A poem written in my bathtub

Of course, it depends on the woman. But generally speaking, it’s not looks or money or anything material. The desire isn’t a certain lifestyle or destination, the aptitude or potential of a man. The longing is for one different than the others. Who knows what no other man knows. She wants a man willing to exchange souls: a man stripped down to his core. Keeping no secrets, dedicated to her heart. And when she finally finds it, she passes her soul on—to the man whose window light clears her morning fog. He hears her. Available and near her. This all runs contrary to what a man is.
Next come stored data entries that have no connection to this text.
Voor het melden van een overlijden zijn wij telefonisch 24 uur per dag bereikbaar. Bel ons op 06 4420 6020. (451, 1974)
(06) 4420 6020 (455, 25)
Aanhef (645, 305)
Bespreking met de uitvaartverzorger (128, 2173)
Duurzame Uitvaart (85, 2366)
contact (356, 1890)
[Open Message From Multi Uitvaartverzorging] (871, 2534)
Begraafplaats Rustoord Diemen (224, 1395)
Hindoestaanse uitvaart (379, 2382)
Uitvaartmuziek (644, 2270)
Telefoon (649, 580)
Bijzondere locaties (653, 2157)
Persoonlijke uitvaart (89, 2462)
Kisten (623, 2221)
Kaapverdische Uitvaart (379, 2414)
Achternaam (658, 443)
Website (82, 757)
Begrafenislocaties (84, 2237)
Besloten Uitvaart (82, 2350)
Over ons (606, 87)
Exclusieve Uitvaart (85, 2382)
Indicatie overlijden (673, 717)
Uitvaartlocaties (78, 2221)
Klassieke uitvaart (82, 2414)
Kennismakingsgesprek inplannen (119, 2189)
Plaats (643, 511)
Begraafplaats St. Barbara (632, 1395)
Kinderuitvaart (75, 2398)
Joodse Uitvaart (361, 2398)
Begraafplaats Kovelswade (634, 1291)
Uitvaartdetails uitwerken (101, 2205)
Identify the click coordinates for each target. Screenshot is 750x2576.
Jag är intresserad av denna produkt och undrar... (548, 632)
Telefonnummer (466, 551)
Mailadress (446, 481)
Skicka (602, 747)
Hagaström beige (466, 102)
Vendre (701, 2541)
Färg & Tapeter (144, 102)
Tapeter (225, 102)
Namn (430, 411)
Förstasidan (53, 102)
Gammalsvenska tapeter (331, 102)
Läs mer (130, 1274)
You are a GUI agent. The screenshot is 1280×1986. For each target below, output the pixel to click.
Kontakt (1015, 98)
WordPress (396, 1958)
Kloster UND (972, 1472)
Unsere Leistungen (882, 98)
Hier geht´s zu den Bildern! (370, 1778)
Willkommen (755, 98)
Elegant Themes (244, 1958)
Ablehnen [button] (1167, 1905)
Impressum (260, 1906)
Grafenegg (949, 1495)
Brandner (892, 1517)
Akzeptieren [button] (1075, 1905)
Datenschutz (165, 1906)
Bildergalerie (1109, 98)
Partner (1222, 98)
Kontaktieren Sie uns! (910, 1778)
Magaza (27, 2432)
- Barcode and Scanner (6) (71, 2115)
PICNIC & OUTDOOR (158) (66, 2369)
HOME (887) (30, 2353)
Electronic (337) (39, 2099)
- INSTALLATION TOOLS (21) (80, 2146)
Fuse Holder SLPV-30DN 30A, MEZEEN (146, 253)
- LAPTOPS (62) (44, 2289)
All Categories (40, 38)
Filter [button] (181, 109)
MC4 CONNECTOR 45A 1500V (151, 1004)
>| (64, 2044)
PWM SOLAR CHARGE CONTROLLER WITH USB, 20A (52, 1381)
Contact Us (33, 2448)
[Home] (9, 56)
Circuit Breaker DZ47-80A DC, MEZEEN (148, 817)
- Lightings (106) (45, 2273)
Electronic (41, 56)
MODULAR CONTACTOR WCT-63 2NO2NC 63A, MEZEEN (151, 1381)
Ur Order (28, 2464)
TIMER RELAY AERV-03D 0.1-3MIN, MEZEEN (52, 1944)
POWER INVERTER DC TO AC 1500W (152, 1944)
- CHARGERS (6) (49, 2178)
The brute at his core who savages. Collects bodies. Conquers prey. We were devised this way. Both, one born from his rib. A Creator’s hands shaped us and we set ourselves at odds. But when the impossible aligns and souls go floating, the perfection He intended cannot be broken by any man, especially the commoner.

ByKevin Kuzma

Poor penmanship

Better than a padlock
or security alarm
is the garbled handwriting
with which I keep my journals.
Printed in faint pencil lead,
the words go
from margin to margin,
(crossover margins)
to the edge
of the notebook page.
Front and back,
the hard-pressed words
push through
to the other side
of the paper.
My dreams lean
helplessly
on blue lines.
Each entry
tells a fantasy.
Gives confession.
Each entry
arranged by date.
You are welcome
to come read
them sometime.
You are welcome
to try
to make them out.
But you can’t.
They are hand-written
poorly
with intent.
A soul poured out
on paper
yet still cannot be read.
Any decent writer knows:
you give it all away,
day after day.
But there is that one bit
no one can get at.
No one can reach.
You keep it for yourself,
whether it is worth something
or not.

ByKevin Kuzma

On the way to church

Ahead, a car flinches as its brake lights slam red.
From nowhere, a hawk comes gliding across the country highway.
First, the two northbound lanes.
Then, the median of dead grass.
Then, the southbound lanes.
And finally, over to the bare tree branches at the edge of the wood.
The branches bend under its weight as it flutters its wings closed and finds its perch.
In a moment, the ruckus is over and the traffic immediately resumes its rush.
I drive on, my mind still in the tree branches and open air with the hawk,
looking down on the strange flow of machines.
Unbridled by laws, by lanes, by time.
Wild and free from the rest of us animals.